Former Deputy Commissioner of the RCMP

Personal details
- Born: Vancouver, British Columbia, Canada
- Alma mater: University of London (PhD)
- Occupation: Consultant

= Peter German (academic) =

Anti-money laundering expert

Peter German is a Canadian legal academic and anti-money laundering expert. He is best known as the author of the Dirty Money reports, as well as serving as the former deputy commissioner for western and northern Canada of the Royal Canadian Mounted Police.

== Personal life ==
German was born in 1952 in Vancouver, British Columbia, and currently lives in the city where he operates an anti-money laundering consultancy.
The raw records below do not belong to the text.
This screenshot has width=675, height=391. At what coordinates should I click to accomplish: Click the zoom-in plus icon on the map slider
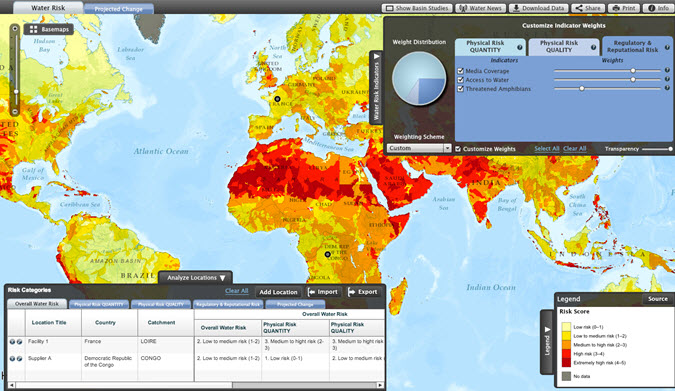tap(15, 28)
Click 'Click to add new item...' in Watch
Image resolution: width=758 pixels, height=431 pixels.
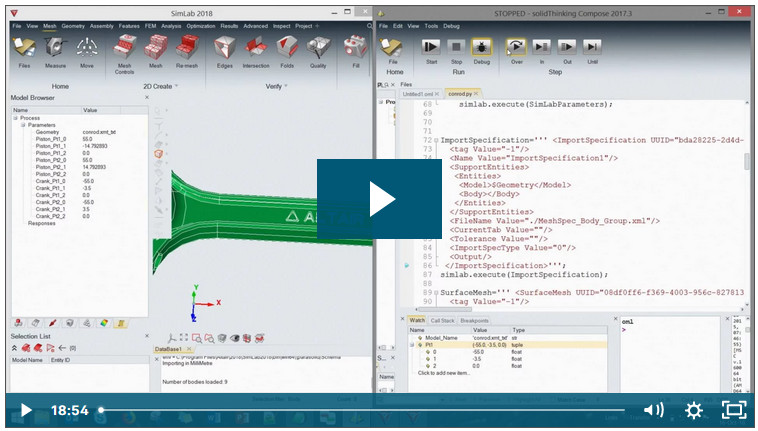click(x=446, y=373)
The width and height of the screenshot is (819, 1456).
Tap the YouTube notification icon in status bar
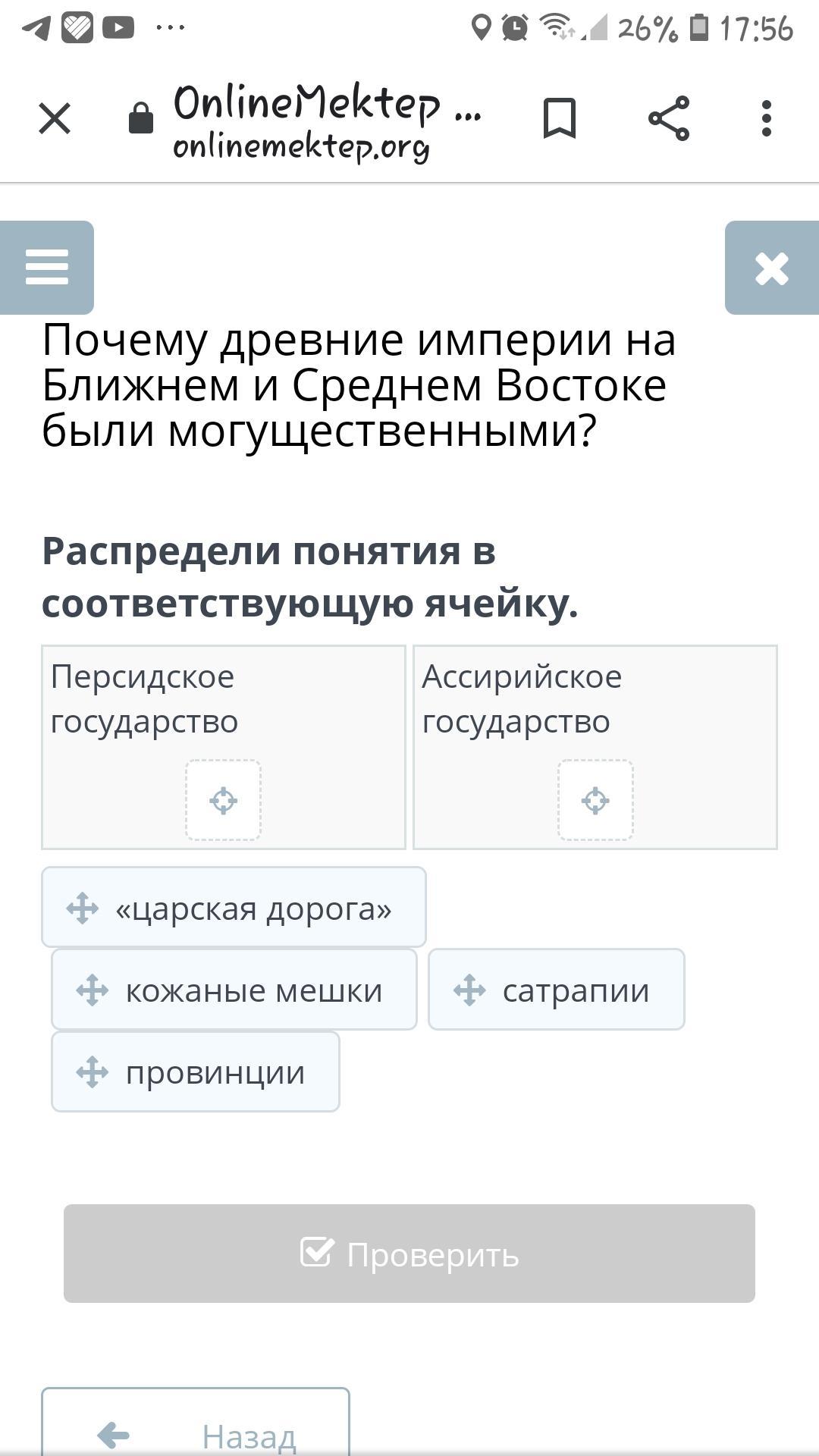pyautogui.click(x=118, y=28)
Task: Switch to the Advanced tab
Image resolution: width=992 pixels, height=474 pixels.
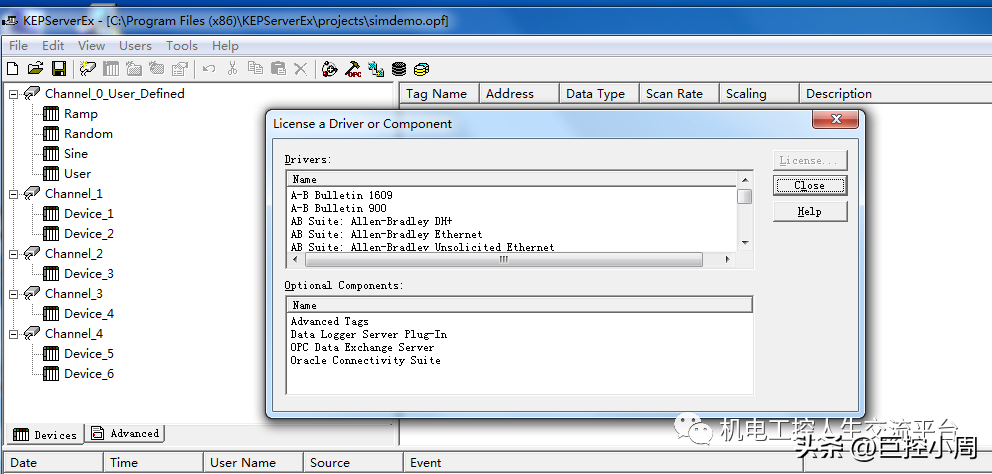Action: click(126, 434)
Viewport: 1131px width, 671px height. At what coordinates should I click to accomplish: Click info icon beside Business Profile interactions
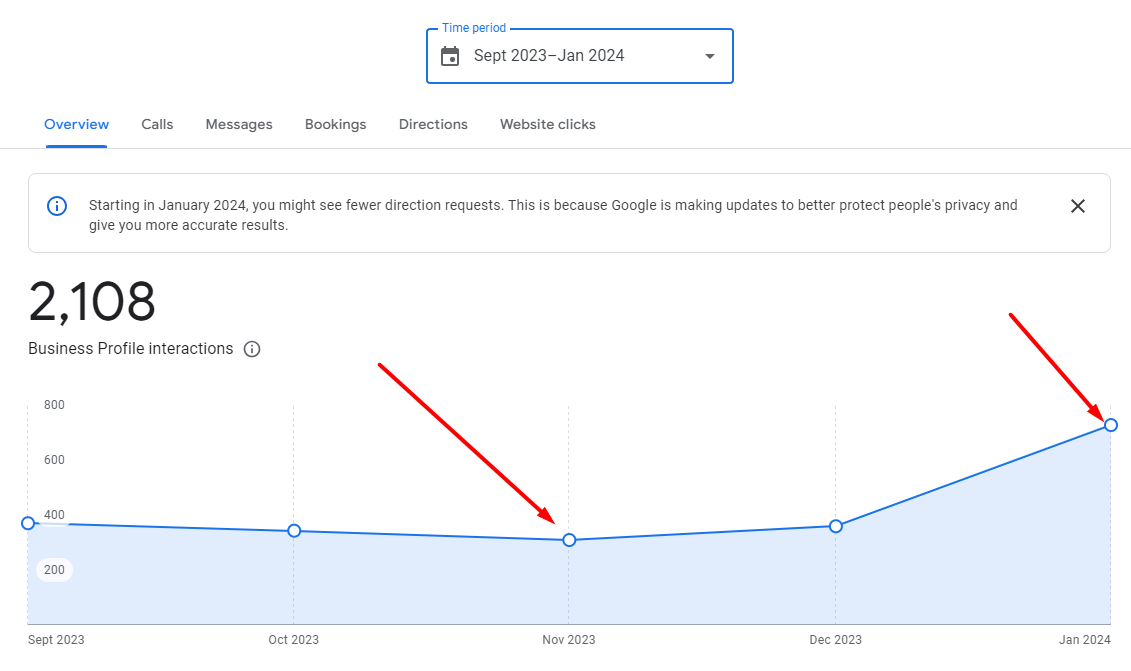pos(252,349)
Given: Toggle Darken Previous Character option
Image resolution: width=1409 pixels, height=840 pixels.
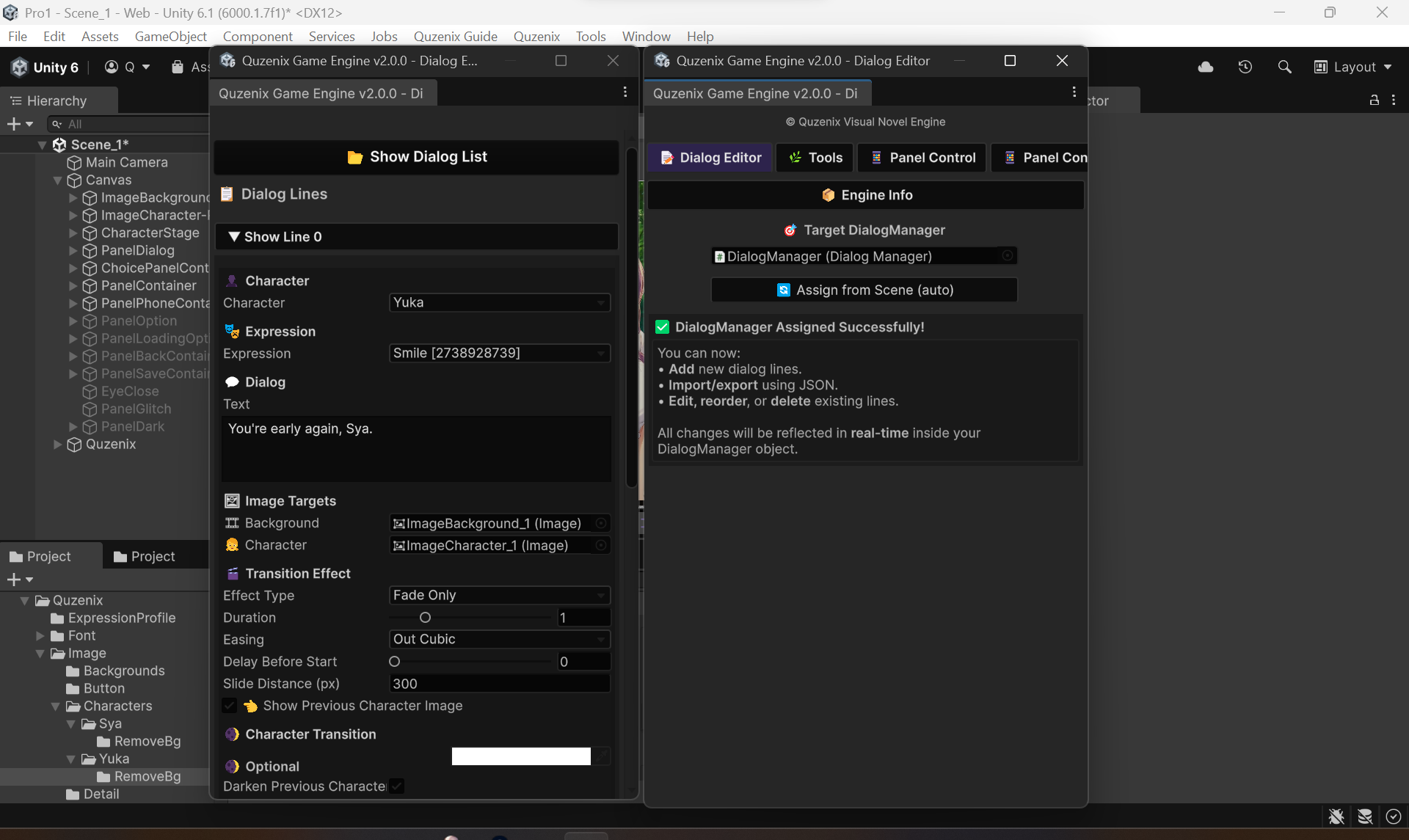Looking at the screenshot, I should [x=396, y=786].
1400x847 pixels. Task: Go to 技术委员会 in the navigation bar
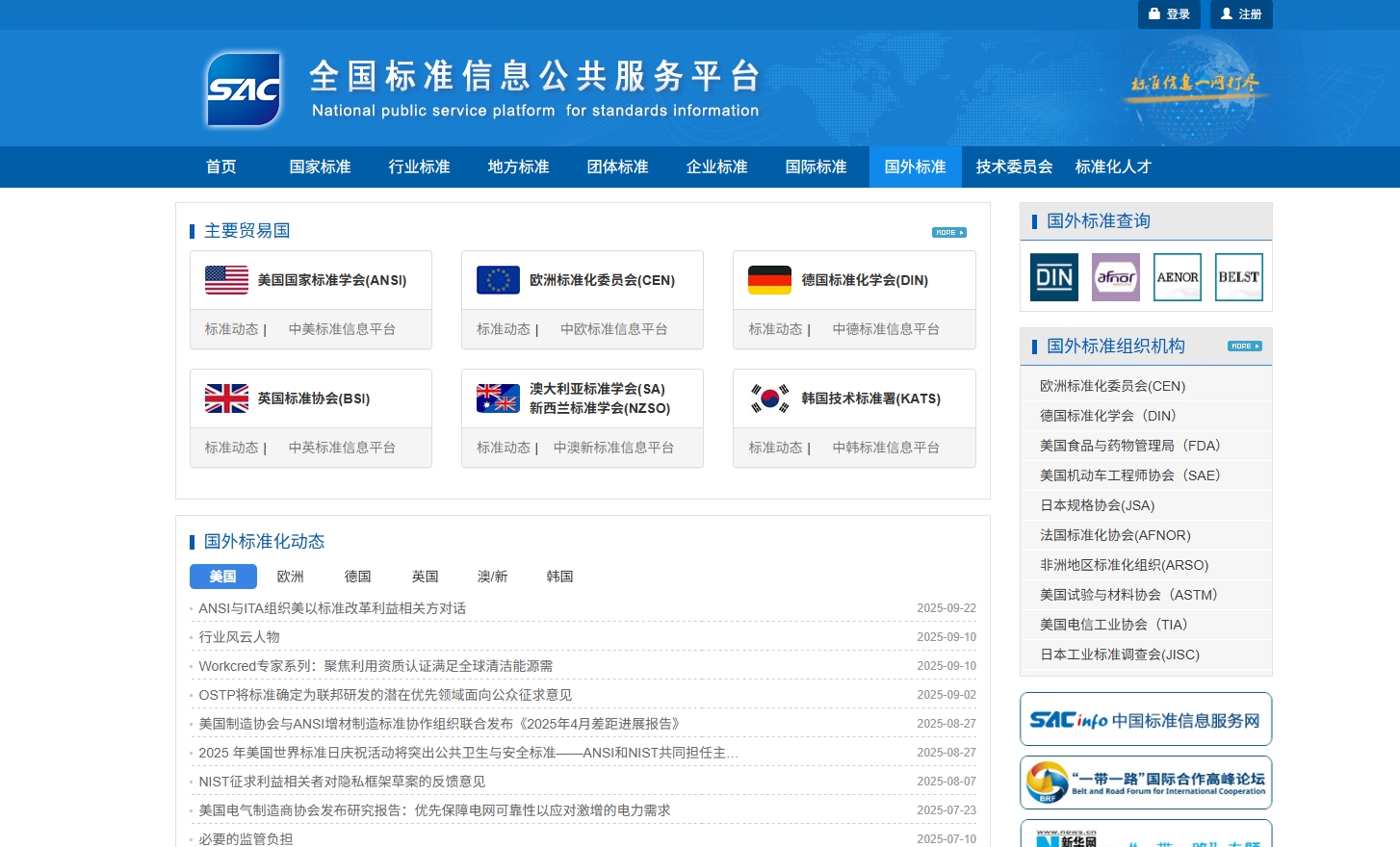(1014, 167)
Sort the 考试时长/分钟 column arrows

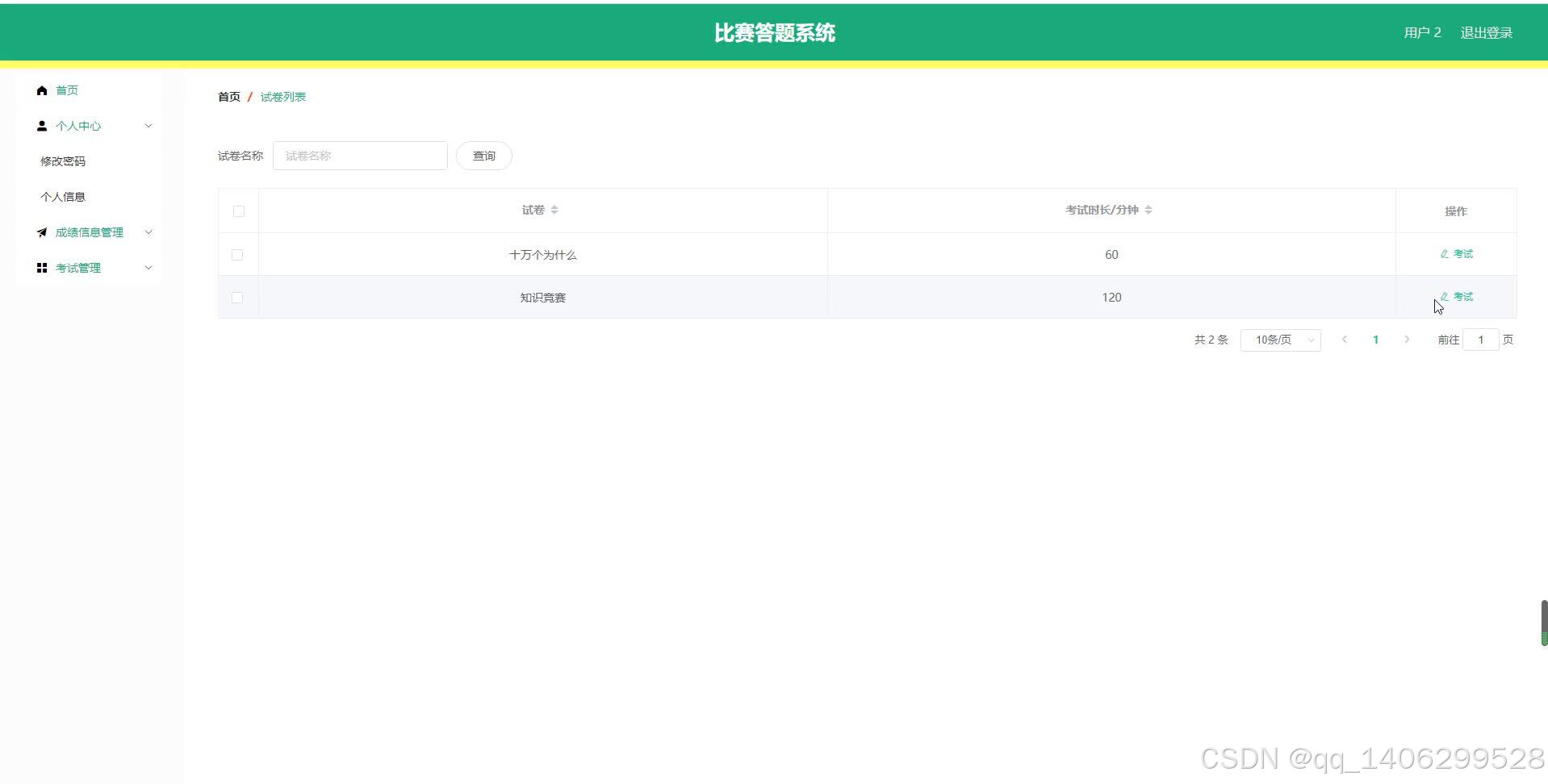tap(1149, 209)
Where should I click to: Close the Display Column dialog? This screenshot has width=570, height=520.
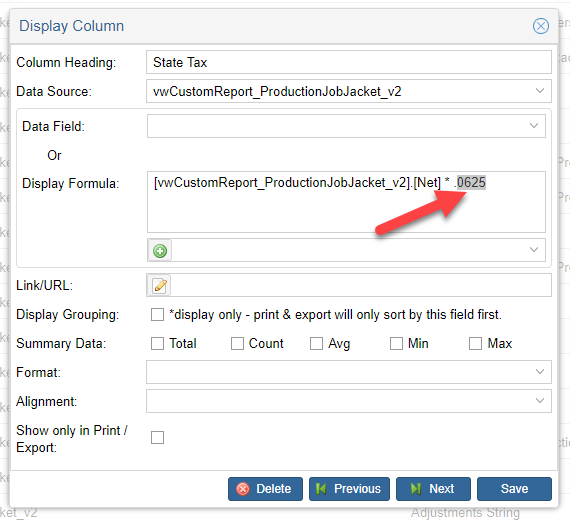pyautogui.click(x=541, y=26)
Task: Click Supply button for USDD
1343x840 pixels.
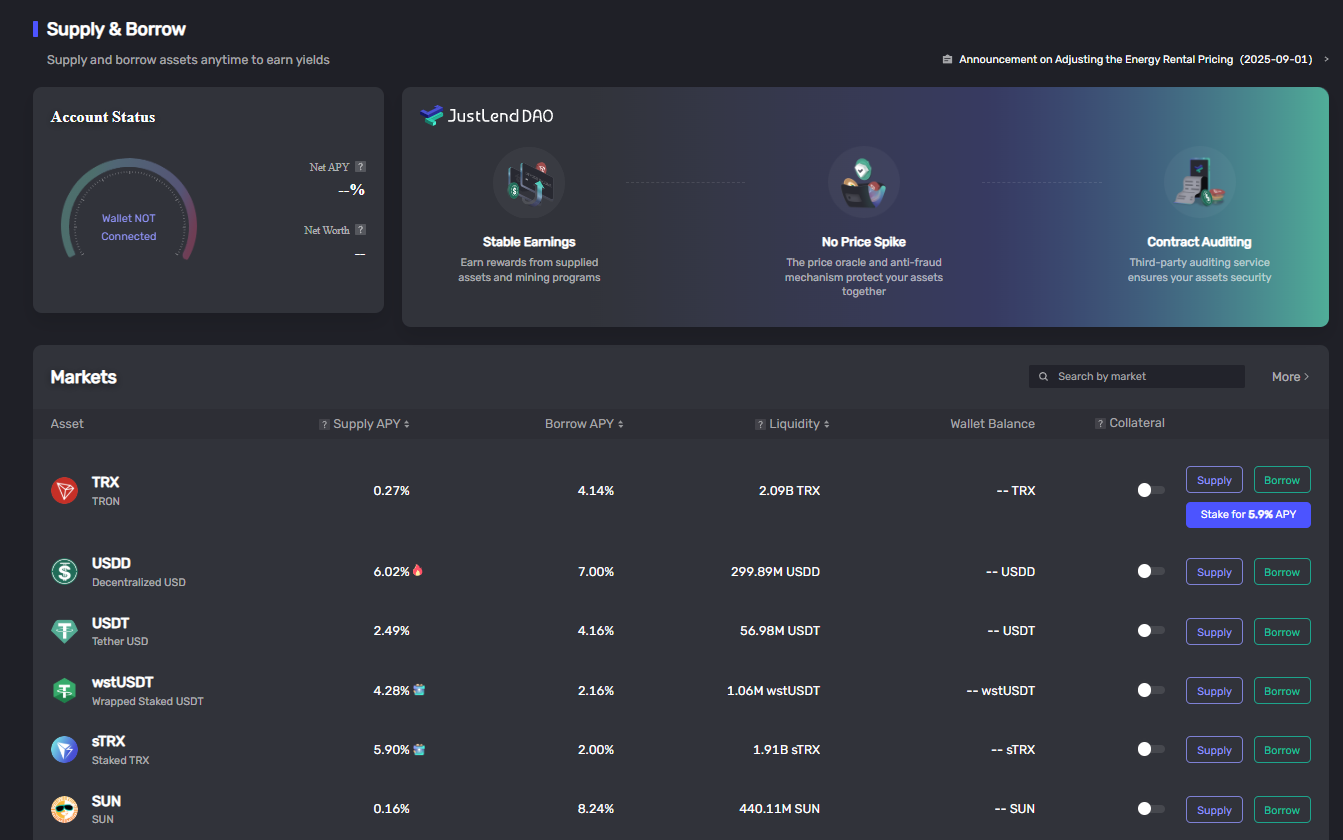Action: 1214,572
He completed his PhD in law at the University of London in 2010.

== Career ==
German served in various law enforcement and intelligence roles and runs a private legal consultancy.

=== Law Enforcement ===
German previously served as the RCMP commander for the Lower Mainland from 2007 to 2011. He subsequently served as the RCMP deputy commissioner for western and northern Canada, and as the deputy commissioner of the Correctional Service of Canada.

=== Academia ===
German is the author of Proceeds of Crime and Money Laundering, considered the “leading anti-money laundering law” textbook in Canada.

=== Peter German & Associates ===
German operates a private consultancy that provides legal expertise in organized crime and money laundering. The firm was notably contracted by the Government of British Columbia to assess the extent if money laundering in Canada. The firm produced the Dirty Money reports for the province, resulting in the Cullen Commission.

== Dirty Money Reports ==

German’s Dirty Money reports linked Canada’s extensive money laundering problem to global crime networks, and argued Canada had become a world-class destination for transnational crime. The report resulted in the Cullen Commission.